SOLVING MORTGAGE WORRIES Edn 5a


PRACTICAL ADVICE TO HOUSE BUYERS
If you are buying a house now you should be worried about the future course of interest rates. 

For every 1% that interest rates rise, your payments may rise as much as 10% or 12%. More if you have an 'interest only' Mortgage. This 'dynamic gearing' happens all the way down as interest rates fall and it happens all the way back up when they rise.

Where is the middle of this cycle? For America and the USA it may be around 7% interest. (See Finding the Mid-cycle Interest Rate if you are academically inclined).

Interest rates will not shoot up right now when everything is depressed and people are afraid to borrow, but when there is 1% inflation and 3% p.a. economic growth, and confidence is restored this is where interest rates will be headed in order to stave off inflation. It could go higher because of the QE monies. We don't really know how that will pan out.

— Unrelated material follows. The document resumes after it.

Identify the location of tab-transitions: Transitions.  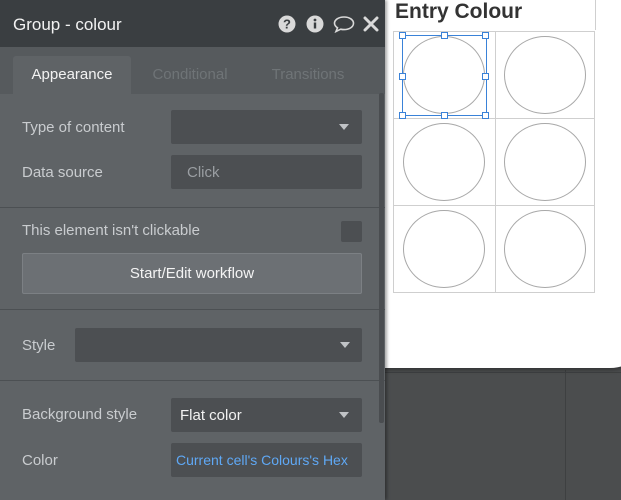
(308, 75).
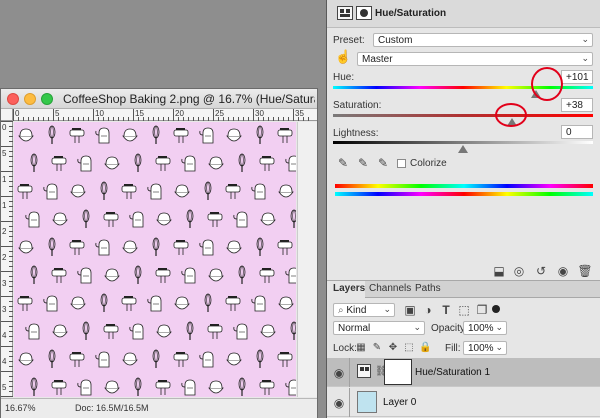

This 7% mid-cycle rate of interest explains why Ben Bernanke had to raise interest rates by over 4% to slow inflation. Interest rates on Mortgages had reached a low point of 3.5%. 

If you were one that was borrowing at 3.5% adjustable in 2007/8 that translates into a 40% - 50% increase in your payments at 7% p.a. interest. That is not just a problem for sub-prime people who cannot pay anyway. It is a major problem for YOU.

If you were paying interest only then the interest payments would have at least doubled.

In fact the whole Mortgage Model is unstable. At ANY time it unbalances the economy in several ways. 

If you are paying much less than 7% interest, and the rate is not fixed for at least ten years, you should be concerned about this.

WHAT YOU CAN DO
It would be better if you imagined that the interest rate was at least 2% higher. One adviser is telling his clients to take a variable rate mortgage because interest rates where he lives can be about 2% lower just now - November 2012. But still to pay the higher fixed interest rate - putting the additional money not into mortgage repayments but into a savings account that can be used to help when the interest rate does rise. And if it doesn't rise, it can be used to repay the mortgage one day.

Even if property prices appear to be strong or rising, unless you live where special factors are affecting the market, like Central London where foreigners are piling in, you should not trust the price rises just yet. Wait till interest rates resume normal levels. Then you may start to take a more confident view.